We have a minute number of jihadists in our midst, yet they have managed to affect our lives in various ways that are disproportionate to their number and more of us are affected than was the case with Northern Ireland. (There were few politicians telling us we were Irishophobic and intolerant then, though!). Given our current viligance and fears over a relatively tiny clutch of Islamists, how would we deal with a hypothetical scenario of, say, Brighton being overtaken by jihadists launcing rockets into neighbouring Hove?
November 13, 2011 at 5:25 pm
SarahLeah
At the risk of sounding flippant, Penny, I’d shrug my shoulders and remind the residents of Hove (who I believe number the egregious Tony Greenstein among them) that they should not be racist in their condemnation and that jihadis have rights….
November 13, 2011 at 6:17 pm
Penny
“who I believe number the egregious Tony Greenstein among them”
Brighton and Hove just popped into my mind; I had no idea Greenstein was a resident. But anyway, I get your flippancy. I’d be tempted along that line, too!
November 13, 2011 at 5:49 pm
Jonathan Hoffman
In 2008 Freedland supported Livingstone for Mayor. Livingstone has a history of antagonism to Israel including telling me three times that the country should not have been created.
It speaks volumes.
Wonder if he will support him in May 2012 …..
November 14, 2011 at 8:12 am
HairShirt
Freedland’s minders at the Guardian probably told him who to support, Jonathan.

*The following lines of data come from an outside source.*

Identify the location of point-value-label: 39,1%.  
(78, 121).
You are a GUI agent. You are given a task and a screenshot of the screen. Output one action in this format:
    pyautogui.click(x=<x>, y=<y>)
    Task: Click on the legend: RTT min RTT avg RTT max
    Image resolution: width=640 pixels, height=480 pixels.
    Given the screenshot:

Not that this lets him off the hook but if that is true, it shows the true (lack of) measure of the man, and it’s just about believable.
November 14, 2011 at 5:41 am
Hebroni Asli
Hopefully, Livingstone will win and get rid of the waster who is paid by council tax payers to be chief economist at Boris’s Bollock.
November 14, 2011 at 12:34 pm
Yohoho
And starting hugging “moderate” Islamists again in public? That’s what you’d want, is it?